*** Belge metni

Avukatın hesap verme borcuna ilişkin Yargıtay kararları
Avukatlık Kanunu’nun 40. maddesinde, “iş sahibi tarafından sözleşmeye dayanılarak avukata karşı ileri sürülen tazminat istekleri, bu hakkın doğumunun öğrenildiği tarihten itibaren bir yıl ve her halde zararı doğuran olaydan itibaren beş yıl geçmekle düşer.” hükmü bulunmakta olup, bu hükümle müvekkilin, avukata karşı tazminat isteminin bir ve beş yıllık zamanaşımına tabi olduğu belirtilmiştir. Mahkemece, dava tarihine göre, dava konusu edilen zararın öğrenilmesinden itibaren beş ve bir yıllık sürenin geçtiğinden bahisle davanın zamanaşımı nedeniyle reddine karar verilmişse de, Antalya 5. Asliye Hukuk Mahkemesi’nin 2006/88 2008/406 esas ve karar sayılı davanın, Yargıtay 5.Hukuk Dairesi tarafından 2.4.2009 tarihinde onanarak kesinleştiği anlaşılmaktadır. Dava tarihi itibariyle henüz beş yıllık zamanaşımı süresi dolmamıştır. O halde olayda zamanaşımı söz konusu olmadığından, mahkemece işin esası incelenerek, sonucuna göre bir karar verilmesi gerekirken, yazılı şekilde davanın zamanaşımı nedeniyle reddine karar verilmiş olması, usul ve yasaya aykırı olup, bozmayı gerektirir. (Y. 13. HD. 11.12.2013,2013/18207-2013/31087)

******
*** Veri satırları

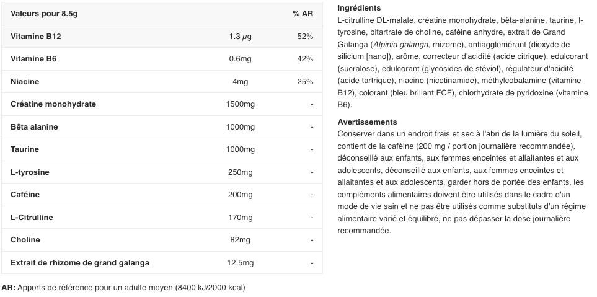Click the 'Avertissements' heading
Screen dimensions: 597x297
368,122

******

#### Yönergeler
A - Aşağıdaki ifadeler Yargıtay kararı metniyle örtüşüyor mu? Her biri için evet ya da hayır deyin ve bunu belirleyen sözleri metinden aynen aktarın.
(i) Avukatlık Kanunu'nun 40. maddesine göre iş sahibinin tazminat istekleri, hakkın doğumunun öğrenildiği tarihten itibaren bir yıl geçince düşer.
(ii) Antalya 5. Asliye Hukuk Mahkemesi'nin kararı Yargıtay 5. Hukuk Dairesi tarafından bozulmuştur.
(iii) Dava tarihi itibarıyla beş yıllık zamanaşımı süresi dolmuştu.
B - Yargıtay kararı metnini kaldığı yerden devam ettirerek yazın.

#### Verilen yanıtlar
A -
(i) Evet: "bu hakkın doğumunun öğrenildiği tarihten itibaren bir yıl"
(ii) Hayır: "Yargıtay 5.Hukuk Dairesi tarafından 2.4.2009 tarihinde onanarak kesinleştiği anlaşılmaktadır"
(iii) Hayır: "Dava tarihi itibariyle henüz beş yıllık zamanaşımı süresi dolmamıştır."

B -
Davacı, davalı avukatın edimini yerine getirmemesi nedeniyle uğramış olduğu maddi ve manevi zararın tazmini istemiyle eldeki davayı açmıştır. Davacı tarafından yapılan suç duyurusu üzerine, İskenderun Ağır Ceza Mahkemesinde ait 2010/29 esas ve 2010/460 karar sayılı dava dosyası üzerinden “görevi kötüye kullanmak” suçundan açılan ceza davasında, suçun sabit görülerek davalı avukatın cezalandırılmasına ve hükmün açıklanmasının geri bırakılmasına karar verildiği, karara ilişkin itirazın da 25.1.2011 tarihinde reddedildiği anlaşılmaktadır.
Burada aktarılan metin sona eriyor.